Looking through the records below, please work out how many lines contain "computer". Give only that number.

==== Data excerpts

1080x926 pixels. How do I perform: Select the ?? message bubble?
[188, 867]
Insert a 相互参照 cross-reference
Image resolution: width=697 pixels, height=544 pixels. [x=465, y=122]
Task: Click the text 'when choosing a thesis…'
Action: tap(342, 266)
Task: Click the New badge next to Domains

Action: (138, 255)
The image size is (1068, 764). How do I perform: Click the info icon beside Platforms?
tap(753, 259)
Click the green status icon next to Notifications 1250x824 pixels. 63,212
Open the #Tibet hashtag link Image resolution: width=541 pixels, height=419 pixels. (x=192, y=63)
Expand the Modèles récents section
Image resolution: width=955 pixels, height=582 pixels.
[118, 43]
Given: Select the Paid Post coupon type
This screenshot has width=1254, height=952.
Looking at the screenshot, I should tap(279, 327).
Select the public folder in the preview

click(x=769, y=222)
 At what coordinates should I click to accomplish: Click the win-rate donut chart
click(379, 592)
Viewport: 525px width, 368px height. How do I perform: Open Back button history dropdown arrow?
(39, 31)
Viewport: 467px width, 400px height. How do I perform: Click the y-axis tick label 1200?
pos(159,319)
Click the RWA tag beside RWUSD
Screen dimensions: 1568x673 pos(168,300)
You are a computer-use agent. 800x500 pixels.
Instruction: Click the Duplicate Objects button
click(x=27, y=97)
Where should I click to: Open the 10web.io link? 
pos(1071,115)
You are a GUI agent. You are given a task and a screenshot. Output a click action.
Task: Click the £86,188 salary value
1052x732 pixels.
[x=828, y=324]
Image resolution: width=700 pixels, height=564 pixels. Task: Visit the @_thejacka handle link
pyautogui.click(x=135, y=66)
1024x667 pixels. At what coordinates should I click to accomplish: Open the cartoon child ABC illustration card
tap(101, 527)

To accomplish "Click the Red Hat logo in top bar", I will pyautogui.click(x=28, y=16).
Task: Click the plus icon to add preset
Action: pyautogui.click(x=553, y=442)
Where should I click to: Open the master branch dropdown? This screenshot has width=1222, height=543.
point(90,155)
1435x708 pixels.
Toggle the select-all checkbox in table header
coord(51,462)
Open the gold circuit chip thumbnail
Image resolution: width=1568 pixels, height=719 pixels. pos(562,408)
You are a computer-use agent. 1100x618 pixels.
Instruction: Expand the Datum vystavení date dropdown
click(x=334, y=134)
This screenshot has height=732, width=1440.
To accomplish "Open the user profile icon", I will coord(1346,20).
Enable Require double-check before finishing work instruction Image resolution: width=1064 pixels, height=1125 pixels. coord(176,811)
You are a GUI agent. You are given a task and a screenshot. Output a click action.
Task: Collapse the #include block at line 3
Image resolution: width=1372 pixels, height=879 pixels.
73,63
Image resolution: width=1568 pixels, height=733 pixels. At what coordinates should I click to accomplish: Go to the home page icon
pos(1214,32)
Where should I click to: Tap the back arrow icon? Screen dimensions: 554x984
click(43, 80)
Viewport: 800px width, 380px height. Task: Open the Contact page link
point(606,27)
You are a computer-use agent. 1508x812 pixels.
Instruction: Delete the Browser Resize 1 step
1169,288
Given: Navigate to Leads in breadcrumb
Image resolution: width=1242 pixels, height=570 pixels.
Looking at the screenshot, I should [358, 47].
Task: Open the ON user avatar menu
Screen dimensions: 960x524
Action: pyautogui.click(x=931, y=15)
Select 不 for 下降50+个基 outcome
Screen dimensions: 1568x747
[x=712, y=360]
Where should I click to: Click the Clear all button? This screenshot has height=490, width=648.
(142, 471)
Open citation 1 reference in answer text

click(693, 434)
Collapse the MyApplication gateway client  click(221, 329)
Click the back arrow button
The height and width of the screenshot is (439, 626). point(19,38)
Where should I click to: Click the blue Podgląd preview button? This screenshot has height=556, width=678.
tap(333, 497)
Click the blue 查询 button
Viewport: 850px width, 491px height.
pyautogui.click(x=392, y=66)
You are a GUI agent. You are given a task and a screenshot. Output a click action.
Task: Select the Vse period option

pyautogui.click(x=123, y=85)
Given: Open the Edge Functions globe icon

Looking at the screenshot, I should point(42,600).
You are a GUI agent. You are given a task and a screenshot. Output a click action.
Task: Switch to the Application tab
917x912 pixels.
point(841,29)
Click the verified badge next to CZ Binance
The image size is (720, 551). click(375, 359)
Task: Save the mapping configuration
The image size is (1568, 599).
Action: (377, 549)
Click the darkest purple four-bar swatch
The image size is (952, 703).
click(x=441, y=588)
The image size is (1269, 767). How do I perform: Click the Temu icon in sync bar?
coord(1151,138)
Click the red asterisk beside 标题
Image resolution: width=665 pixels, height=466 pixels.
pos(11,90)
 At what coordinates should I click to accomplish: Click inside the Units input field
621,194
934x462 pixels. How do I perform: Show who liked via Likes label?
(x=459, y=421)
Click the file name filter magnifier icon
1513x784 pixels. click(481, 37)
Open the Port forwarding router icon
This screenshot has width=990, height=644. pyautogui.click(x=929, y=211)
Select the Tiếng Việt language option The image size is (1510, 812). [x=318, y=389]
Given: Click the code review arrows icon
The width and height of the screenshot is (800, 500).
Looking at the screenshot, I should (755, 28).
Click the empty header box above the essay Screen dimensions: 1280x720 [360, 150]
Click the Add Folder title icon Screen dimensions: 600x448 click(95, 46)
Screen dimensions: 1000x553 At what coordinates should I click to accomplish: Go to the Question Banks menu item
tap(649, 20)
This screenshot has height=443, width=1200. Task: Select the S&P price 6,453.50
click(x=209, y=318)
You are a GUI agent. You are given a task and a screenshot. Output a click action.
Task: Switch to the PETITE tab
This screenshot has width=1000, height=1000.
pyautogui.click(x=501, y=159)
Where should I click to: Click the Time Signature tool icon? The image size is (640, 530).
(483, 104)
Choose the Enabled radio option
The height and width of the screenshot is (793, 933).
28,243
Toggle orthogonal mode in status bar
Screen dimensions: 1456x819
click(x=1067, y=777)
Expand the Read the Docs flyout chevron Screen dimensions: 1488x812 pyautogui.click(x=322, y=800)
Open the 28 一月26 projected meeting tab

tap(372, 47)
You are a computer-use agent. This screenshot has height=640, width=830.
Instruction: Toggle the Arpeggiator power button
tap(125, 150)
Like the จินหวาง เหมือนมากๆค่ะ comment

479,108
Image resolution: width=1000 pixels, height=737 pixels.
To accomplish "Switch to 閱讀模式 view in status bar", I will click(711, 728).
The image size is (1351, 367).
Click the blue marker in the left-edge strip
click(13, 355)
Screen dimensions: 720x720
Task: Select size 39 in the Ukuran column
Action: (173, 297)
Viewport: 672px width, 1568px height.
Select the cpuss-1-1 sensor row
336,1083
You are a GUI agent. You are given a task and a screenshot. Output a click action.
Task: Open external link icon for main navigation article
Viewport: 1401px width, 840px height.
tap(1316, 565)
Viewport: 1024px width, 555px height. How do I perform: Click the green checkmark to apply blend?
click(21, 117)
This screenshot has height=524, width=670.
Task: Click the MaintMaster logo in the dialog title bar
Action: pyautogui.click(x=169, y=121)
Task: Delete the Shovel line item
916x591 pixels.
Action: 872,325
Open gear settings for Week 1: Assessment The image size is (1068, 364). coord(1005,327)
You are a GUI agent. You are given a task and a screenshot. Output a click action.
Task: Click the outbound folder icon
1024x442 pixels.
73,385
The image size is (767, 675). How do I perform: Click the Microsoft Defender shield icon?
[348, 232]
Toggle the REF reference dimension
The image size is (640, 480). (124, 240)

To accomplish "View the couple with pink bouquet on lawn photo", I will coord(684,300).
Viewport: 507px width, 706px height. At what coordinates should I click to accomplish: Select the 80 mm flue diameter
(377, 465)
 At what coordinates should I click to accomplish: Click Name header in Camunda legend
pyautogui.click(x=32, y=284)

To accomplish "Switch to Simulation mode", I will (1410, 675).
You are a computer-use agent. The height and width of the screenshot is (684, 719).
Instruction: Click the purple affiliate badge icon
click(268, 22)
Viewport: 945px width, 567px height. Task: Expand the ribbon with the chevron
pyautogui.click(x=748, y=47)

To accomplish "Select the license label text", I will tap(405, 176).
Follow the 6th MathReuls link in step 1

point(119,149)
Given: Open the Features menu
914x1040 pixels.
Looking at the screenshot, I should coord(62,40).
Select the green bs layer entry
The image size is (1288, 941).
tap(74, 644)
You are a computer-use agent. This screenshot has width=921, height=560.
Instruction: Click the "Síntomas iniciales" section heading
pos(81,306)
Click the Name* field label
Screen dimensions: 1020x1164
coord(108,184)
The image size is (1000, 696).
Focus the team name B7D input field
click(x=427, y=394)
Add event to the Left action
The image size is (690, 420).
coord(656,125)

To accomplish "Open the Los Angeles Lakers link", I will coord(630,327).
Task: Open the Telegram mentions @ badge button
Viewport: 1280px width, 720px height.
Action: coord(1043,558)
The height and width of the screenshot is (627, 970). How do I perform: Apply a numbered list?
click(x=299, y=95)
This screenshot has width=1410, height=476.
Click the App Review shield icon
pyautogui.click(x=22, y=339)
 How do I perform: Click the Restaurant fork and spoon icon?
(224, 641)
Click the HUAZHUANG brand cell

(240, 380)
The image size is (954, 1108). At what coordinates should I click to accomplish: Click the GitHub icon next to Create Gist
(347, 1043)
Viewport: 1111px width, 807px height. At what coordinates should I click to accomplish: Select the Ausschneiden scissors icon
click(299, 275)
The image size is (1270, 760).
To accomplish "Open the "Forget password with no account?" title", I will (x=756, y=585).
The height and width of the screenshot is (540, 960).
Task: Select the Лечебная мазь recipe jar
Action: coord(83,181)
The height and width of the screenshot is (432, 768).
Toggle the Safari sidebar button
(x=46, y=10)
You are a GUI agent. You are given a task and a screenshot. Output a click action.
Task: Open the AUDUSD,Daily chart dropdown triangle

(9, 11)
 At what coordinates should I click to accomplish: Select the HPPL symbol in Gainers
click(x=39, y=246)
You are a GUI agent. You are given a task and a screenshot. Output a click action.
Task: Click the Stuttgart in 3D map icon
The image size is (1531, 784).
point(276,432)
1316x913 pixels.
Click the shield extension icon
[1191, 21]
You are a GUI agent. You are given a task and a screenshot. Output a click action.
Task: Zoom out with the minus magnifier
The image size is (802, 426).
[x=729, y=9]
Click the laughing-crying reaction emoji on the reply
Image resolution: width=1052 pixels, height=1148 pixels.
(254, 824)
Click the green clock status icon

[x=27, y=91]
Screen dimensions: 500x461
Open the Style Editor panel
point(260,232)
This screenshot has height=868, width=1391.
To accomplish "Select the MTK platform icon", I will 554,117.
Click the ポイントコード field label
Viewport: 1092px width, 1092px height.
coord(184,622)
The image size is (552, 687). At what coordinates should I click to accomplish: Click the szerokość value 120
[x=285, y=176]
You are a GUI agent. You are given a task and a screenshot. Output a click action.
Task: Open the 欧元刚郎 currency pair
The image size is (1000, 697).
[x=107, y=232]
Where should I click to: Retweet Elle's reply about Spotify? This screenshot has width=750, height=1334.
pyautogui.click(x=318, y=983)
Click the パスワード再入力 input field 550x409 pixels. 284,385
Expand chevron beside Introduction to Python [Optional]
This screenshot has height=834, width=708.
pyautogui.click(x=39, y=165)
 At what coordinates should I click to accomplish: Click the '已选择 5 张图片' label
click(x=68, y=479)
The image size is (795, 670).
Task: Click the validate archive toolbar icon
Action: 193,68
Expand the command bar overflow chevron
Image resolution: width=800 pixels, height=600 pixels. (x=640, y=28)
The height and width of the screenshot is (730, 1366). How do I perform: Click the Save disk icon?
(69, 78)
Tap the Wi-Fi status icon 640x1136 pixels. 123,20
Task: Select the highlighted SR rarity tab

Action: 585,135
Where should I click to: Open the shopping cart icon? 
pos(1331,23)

========

▸ **Reply**: 6